I have not embarked on the exercise but why not prove that all assets are exhibiting commodity like behavior (more so than ever) by simply overlaying any asset index on top of any trustworthy broad money supply indicator. If I understand your work, you see liquidity waning in here. I have no idea how that is possible but I will take your word for it. My GUESS is that crude and stocks (and whatever) overlay almost perfectly on top of M3. Just a guess if you deem it relevant. Since monetary levers took over in 2002, all assets are little more than a proxy for the (over) availability of credit. That we have people moaning about a tight fed when the funds rate lags even the government's trumped up inflation numbers is comical. What is more comical, however, is that I have failed to embrace the obvious and it has cost me great hardship.

Keep up the good work

Minyan Steve


Actually, M3 has no correlation whatsoever to stocks, GDP, corporate earnings, or anything else for that matter. Incredible as that may seem, this is one of the reasons the Fed is abandoning it (well, one of the stated reasons anyway): it's uselessness in providing real economic (or financial market) insight.
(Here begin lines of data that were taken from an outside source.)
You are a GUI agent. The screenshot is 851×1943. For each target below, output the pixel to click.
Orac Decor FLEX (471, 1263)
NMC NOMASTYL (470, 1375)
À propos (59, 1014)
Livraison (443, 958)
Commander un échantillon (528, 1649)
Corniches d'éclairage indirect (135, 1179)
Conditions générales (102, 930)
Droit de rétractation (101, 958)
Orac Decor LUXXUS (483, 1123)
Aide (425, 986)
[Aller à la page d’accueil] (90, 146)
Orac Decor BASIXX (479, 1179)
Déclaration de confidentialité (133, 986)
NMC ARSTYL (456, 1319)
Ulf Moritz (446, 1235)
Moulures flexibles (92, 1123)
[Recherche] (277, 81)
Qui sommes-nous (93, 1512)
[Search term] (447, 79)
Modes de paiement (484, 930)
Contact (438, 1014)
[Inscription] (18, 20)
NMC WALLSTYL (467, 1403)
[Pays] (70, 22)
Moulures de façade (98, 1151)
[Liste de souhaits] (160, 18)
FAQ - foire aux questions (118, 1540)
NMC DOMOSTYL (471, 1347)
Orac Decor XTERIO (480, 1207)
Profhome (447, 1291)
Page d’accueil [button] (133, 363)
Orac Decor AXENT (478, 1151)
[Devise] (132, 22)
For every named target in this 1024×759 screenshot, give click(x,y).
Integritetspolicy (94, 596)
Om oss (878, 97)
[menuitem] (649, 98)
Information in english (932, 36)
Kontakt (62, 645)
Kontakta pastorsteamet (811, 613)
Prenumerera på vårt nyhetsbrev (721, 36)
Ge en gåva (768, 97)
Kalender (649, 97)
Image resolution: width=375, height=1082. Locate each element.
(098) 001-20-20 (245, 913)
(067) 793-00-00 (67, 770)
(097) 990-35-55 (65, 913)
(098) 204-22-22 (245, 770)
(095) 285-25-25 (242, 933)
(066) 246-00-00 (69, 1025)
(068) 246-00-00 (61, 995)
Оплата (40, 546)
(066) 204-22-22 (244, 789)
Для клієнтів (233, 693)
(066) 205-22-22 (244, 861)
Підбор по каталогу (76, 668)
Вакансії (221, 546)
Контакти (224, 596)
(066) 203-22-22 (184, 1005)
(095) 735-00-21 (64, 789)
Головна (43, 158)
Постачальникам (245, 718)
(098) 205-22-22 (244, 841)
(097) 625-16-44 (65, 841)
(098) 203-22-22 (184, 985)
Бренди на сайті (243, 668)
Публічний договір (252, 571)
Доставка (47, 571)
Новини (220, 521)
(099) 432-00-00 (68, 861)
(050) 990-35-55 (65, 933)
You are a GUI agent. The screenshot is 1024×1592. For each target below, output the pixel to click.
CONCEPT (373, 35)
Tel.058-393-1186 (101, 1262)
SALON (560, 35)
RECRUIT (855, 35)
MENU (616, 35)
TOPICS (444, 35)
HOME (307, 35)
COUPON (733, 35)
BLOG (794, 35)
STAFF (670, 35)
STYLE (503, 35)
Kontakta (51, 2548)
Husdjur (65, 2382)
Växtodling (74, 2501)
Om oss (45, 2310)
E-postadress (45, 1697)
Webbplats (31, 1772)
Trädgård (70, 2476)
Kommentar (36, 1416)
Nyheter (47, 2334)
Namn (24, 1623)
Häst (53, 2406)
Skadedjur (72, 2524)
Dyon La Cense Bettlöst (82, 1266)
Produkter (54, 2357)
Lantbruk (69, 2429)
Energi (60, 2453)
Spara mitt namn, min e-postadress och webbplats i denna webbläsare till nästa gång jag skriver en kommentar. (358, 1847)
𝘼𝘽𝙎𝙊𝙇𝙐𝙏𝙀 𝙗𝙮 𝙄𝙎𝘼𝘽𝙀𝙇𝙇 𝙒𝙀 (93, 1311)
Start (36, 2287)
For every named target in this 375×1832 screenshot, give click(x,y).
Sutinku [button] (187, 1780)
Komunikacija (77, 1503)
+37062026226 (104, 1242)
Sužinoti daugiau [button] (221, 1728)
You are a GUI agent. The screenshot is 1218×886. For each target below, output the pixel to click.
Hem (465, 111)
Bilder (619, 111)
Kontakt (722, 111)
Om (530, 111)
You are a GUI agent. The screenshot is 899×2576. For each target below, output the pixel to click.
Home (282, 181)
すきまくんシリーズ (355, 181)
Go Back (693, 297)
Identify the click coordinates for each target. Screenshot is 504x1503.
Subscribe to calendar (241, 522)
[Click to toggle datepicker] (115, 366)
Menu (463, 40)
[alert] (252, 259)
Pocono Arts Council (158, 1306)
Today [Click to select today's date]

Your statement that "Since monetary levers took over in 2002, all assets are little more than a proxy for the (over) availability of credit" is one of the most important insights an investor can have. [I would quibble a bit with it by saying that the institutional means of credit expansion (the Fed) must be accompanied by the desire for credit (i.e. demand for risk) but that is a minor point.] My entire point since the great reflation of 2001 has started (and let's not forget this is part of a reflation going back to 1987 at minimum) is that the desire for risk - risk seeking behavior - accompanied by the institutional mechanisms in place to reflate the money supply is THE cause of the asset speculative frenzy in EVERY asset class: stocks, corp. bonds, commodities (yes, gold and silver included), currencies, treasuries, derivatives, etc. Credit booms are booms: they affect everything that is denominated in dollars to a greater or lesser extent. Folk are moaning precisely b/c even when you take the foot off the accelerator a bit you risk a crash: you might still be going 60 mph but the relative decline in speed is what is important b/c it is the RELATIVE decrease in liquidity that affects the marginal economic activity/speculation. And our work suggests that an enormous amount of the economic activity/speculation has been marginal. Thus it is at serious risk for even the smallest decrease in liquidity...even if they are still pumping in absolute terms.

If by embracing the obvious you mean engaging in the same risk taking behavior as those long, say, Gold or stocks with sentiment at 80%+ bulls, be glad you ignored it. I have a new angle on an old saying: "no good crowd ever goes unpunished."

Be glad you aren't part of the crowd.